We don't want Office Web Apps

A number of people when considering Lync/Skype decide to skip the Office Web Apps role, without fully understanding the effects. Let's have a look at them.

It is perfectly possible to implement a Lync 2013 or Skype for Business 2015 platform
without implementing Office Web Apps - after all, Web Apps is just used for streaming PowerPoint slides, right?

Well, yes, it is - but there are some other things to consider, mainly around how you control the user experience.

What Changed?
There are major differences between how PowerPoint slide-decks are presented in Lync 2010 and Lync 2013 – and it’s key to understanding the differences when assessing the requirement for Web Apps. In summary, Lync 2010 shares PowerPoint data in-client, whereas in Lync 2013/Skype for Business requires an Office Web Applications server to achieve similar, but far superior functionality.

In Lync Server 2010, PowerPoint presentations are viewed in one of two ways:

  • For users who run Lync 2010, PowerPoint presentations are displayed by using the PowerPoint 97-2003 format and they are viewed by using an embedded copy of the PowerPoint viewer.

  • For users who run Lync Web App, PowerPoint presentations are converted to dynamic HTML files then viewed by using a combination of the customised DHTML files and Silverlight.

This model did have some limitations, namely:

  • The embedded PowerPoint Viewer (which provided a more optimal viewing experience) is available only on the Windows platform.

  • Many mobile devices (including some of the more popular mobile telephones) do not support Silverlight.

  • Neither the PowerPoint Viewer nor the DHTML/Silverlight approach supports all the features (including slide transitions and embedded video) found in the more recent editions of PowerPoint.

To improve the overall experience of anyone who presents or views PowerPoint presentations, Lync Server 2013 or Skype for Business uses Office Web Apps Server to handle PowerPoint presentations. This is a better model, in that it offers:

  • Higher-resolution displays and better support for PowerPoint capabilities such as animations, slide transitions, and embedded video.

  • Additional mobile devices can access these presentations. That's because Lync Server 2013 uses standard DHTML and JavaScript to broadcast PowerPoint presentations instead of customized DHTML and Silverlight.

  • Users who have appropriate privileges can scroll through a PowerPoint presentation independent of the presentation itself. For example, while David is presenting his slide show, Karen can scroll through and view any slide she wishes, all without affecting David's presentation.

User Experience - It's Important
It is important to understand the user experience of having an Office Web server in the architecture. To explain, the following screen shot shows the sharing options of a fully enabled client with an Office Web Applications Server present:


In the above screenshot, you can see the sharing options for Desktop, Program, PowerPoint, Whiteboard and Polls. This enablement is driven by the conferencing policy assigned to individual users. Selecting the PowerPoint presentation then uploads the presentation to the Lync Data share, and this is then streamed via the Office Web Applications Server.
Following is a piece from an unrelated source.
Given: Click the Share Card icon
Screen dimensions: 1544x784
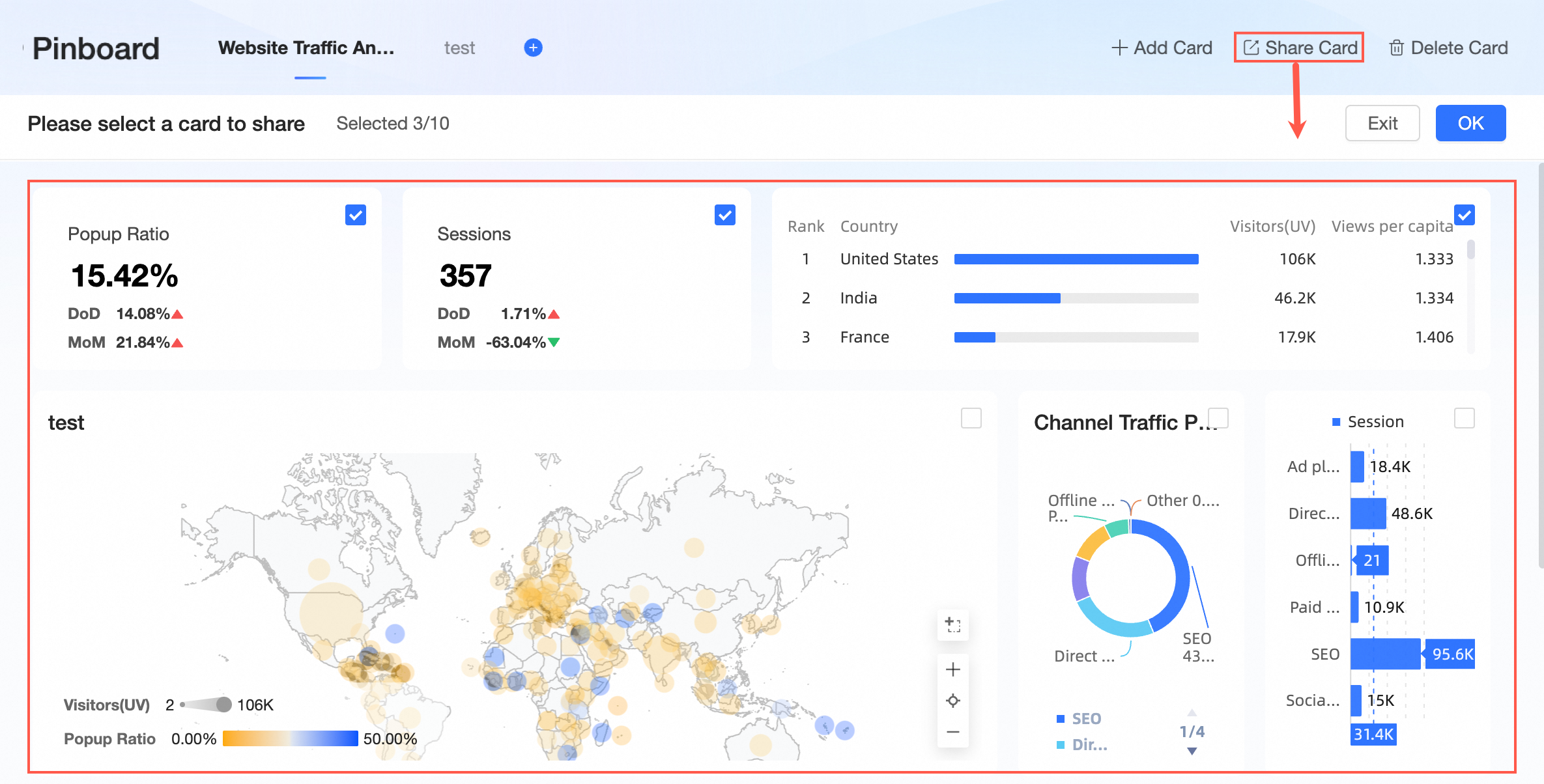Looking at the screenshot, I should point(1251,48).
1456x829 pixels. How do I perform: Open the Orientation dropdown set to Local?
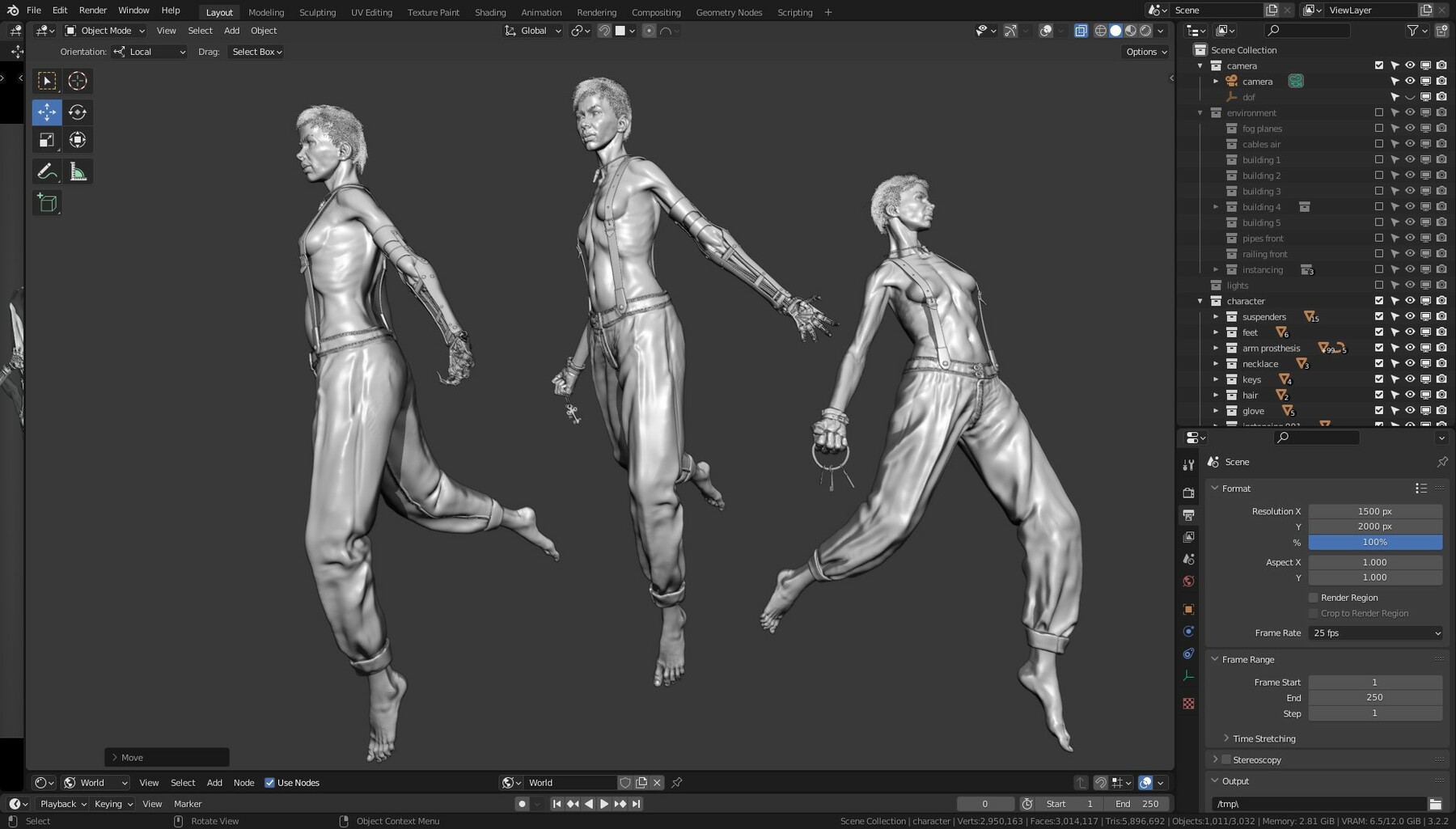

With architectures that do not have an Office Web Applications server available to them, users can share PowerPoint presentations using desktop and application sharing – marked out in the screen shot below – they cannot use the ‘PowerPoint’ button. This is different to the Lync 2010 client experience.

The challenge with the user experience for architectures without an Office Web Apps server is configuring the policy to allow Desktop & Program Sharing, Whiteboard and Polls and removing the PowerPoint button – this is not currently possible.

The reason for this is that PowerPoint, Whiteboard and Polls are part of the Data Collaboration Policy, whereas Desktop/Program sharing are part of the Application sharing policy.

Disabling the data collaboration for a user disables the following functions:

  • Office Web Applications PowerPoint uploads

  • Whiteboards

  • Polls

There is no granular control to just turn off the PowerPoint option. Turning off data collaboration disables all the above functions.

So, yes, you can implement a platform without Office Web Apps, but you just need to consider the other functions that it impacts when you turn it off by policy.

The thing is, if the server role is just for a Skype for Business or Lync platform, you do not need Web Apps server or CALs…All you need to cover is the operating system to stand up the Web Apps platform, so it's not particularly heavy duty.

Anyways, I get asked this a lot, so I thought I'd provide some background.